By April 2015, Marvel was developing a spin-off series of Agents of S.H.I.E.L.D. Developed by Bell and writer Paul Zbyszewski, it would star Palicki and Blood. ABC passed on the project by May 7, 2015, when they announced their series renewals and cancellations, and new series pickups. In August 2015, the spin-off series received new life as a reworked series, titled Marvel's Most Wanted, with a pilot order. Hunter and Morse were written off Agents of S.H.I.E.L.D. in the episode "Parting Shot", both leaving S.H.I.E.L.D., as Palicki and Blood "physically had to go leave to shoot the pilot". In May 2016, the spin-off series was passed on by ABC once again.

===Agents of S.H.I.E.L.D.: Slingshot===

A six-part digital series, Marvel's Agents of S.H.I.E.L.D.: Slingshot, was revealed on December 6, 2016, to debut on ABC.com on December 13, 2016. It follows Elena "Yo-Yo" Rodriguez on a secret mission, shortly before the start of season four, with Cordova-Buckley reprising her role. Gregg, Jason O'Mara, Simmons, Bennet, Wen, De Caestecker and Henstridge all reprise their roles in the series as Coulson, Jeffrey Mace, Mack, Johnson, May, Fitz and Simmons, respectively.

===Ghost Rider===

In May 2019, Hulu ordered Marvel's Ghost Rider to series, with Ingrid Escajeda set as showrunner and executive producer alongside Zbyszewski and Loeb. Gabriel Luna was set to reprise his role of Robbie Reyes / Ghost Rider from the fourth season of Agents of S.H.I.E.L.D. in the new series. Rather than being a traditional spin-off from S.H.I.E.L.D., Hulu described the series as a new story that "lives unto its own" but is about the same character. In July 2019, Loeb confirmed that the new series would reference Reyes's role in Agents of S.H.I.E.L.D. In September 2019, it was announced that the series would not be going forward due to creative differences.

==Other media==
At the 2014 San Diego Comic-Con, Marvel Comics announced an ongoing series titled S.H.I.E.L.D., to be set in the mainstream Marvel Universe and written by Mark Waid, beginning that December. Featuring art by a rotating group of artists including Carlos Pacheco, Alan Davis, and Chris Sprouse, the series is led by Agent Phil Coulson, and sees the canonical introduction of the characters Melinda May, Jemma Simmons, and Leo Fitz—who originated from the television series—to the Marvel comics universe, who Waid noted would be given "the Marvel Universe spin". Waid described the series as "done-in-one. Coulson and his team have a mission, and if we need someone for a mission, everyone in the Marvel Universe is available as a potential Agent". Waid added that though the comic does not share events with the television series, it maintains the characters' relationships and personalities. Marc Guggenheim relaunched the comic as Agents of S.H.I.E.L.D. for Marvel Comics' All-New, All-Different Marvel line, and introduced the television series' character Grant Ward to the Marvel comic universe in May 2016.
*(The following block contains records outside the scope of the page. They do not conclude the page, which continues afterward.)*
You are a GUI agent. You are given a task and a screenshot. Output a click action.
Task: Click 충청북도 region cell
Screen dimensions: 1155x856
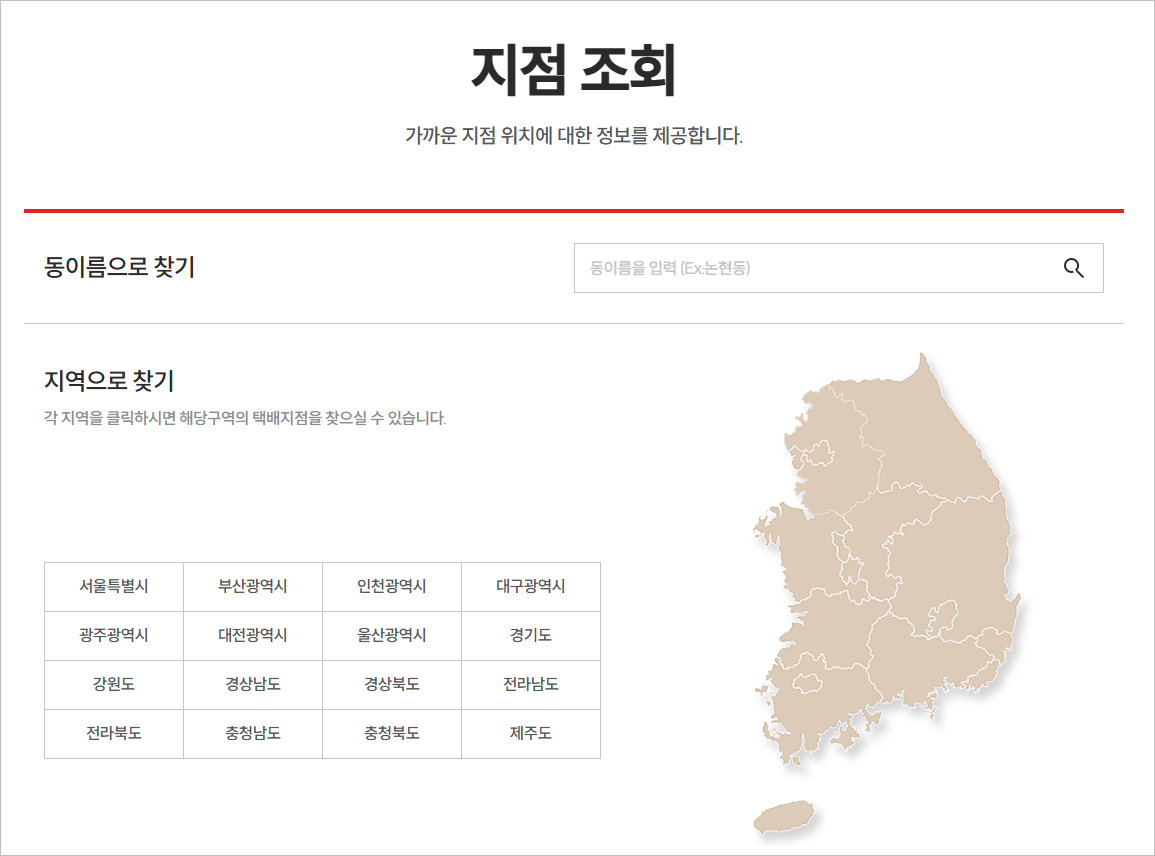(391, 734)
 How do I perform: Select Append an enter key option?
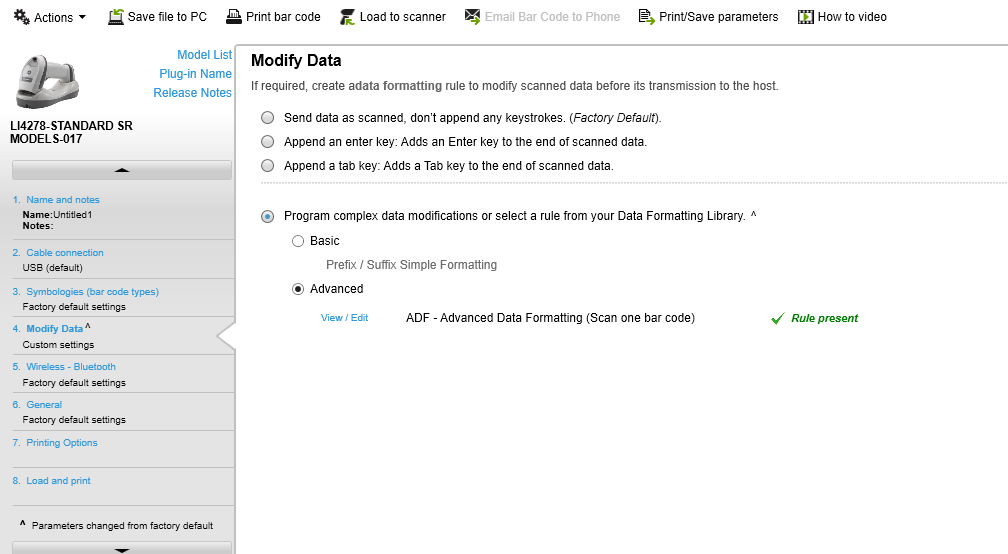(x=267, y=142)
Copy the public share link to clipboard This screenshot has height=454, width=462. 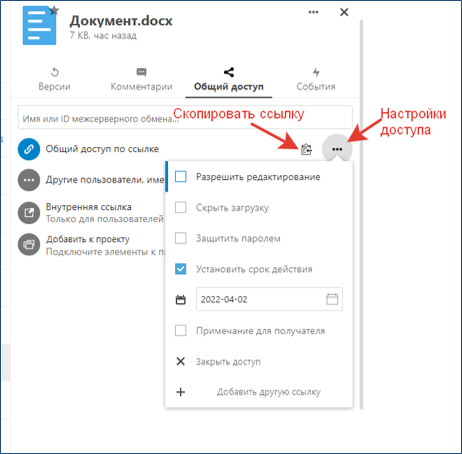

In September 2015, Phil Coulson, Daisy Johnson / Quake, Deathlok, Melinda May, Bobbi Morse, Lincoln Campbell, Sif, Raina and Gordon were announced to appear in the Marvel: Future Fight mobile role-playing video game. Their inclusion in the game was done to promote the start of the third season, as well as to allow Marvel to "extend storylines and build on backstories to engage fans in a brand-new experience", according to Marvel Games creative director Bill Rosemann. In March 2016, de Caestecker and Henstridge reprised their roles as Fitz and Simmons, respectively, in the episode "Lizards", of the animated series Ultimate Spider-Man vs the Sinister 6. Also in the month, Agents of S.H.I.E.L.D. downloadable content was revealed for Lego Marvel's Avengers. The content consisted of a mission based "on the events leading up to the season two finale", which involved facing Jiaying and Daisy in Afterlife while rescuing agents, as well as going up against Gordon and Cal Johnson who have occupied the S.H.I.E.L.D. Helicarrier. The content includes the playable characters Daisy Johnson, Leo Fitz, Agent Koenig, Melinda May, Bobbi Morse, Jemma Simmons, Cal Johnson / Mr. Hyde, Deathlok, Gordon, Grant Ward, Jiaying, Lincoln, and Raina, as well as the airplane the Bus. Ming-Na Wen reprised her role as Melinda May to provide new dialogue for the content.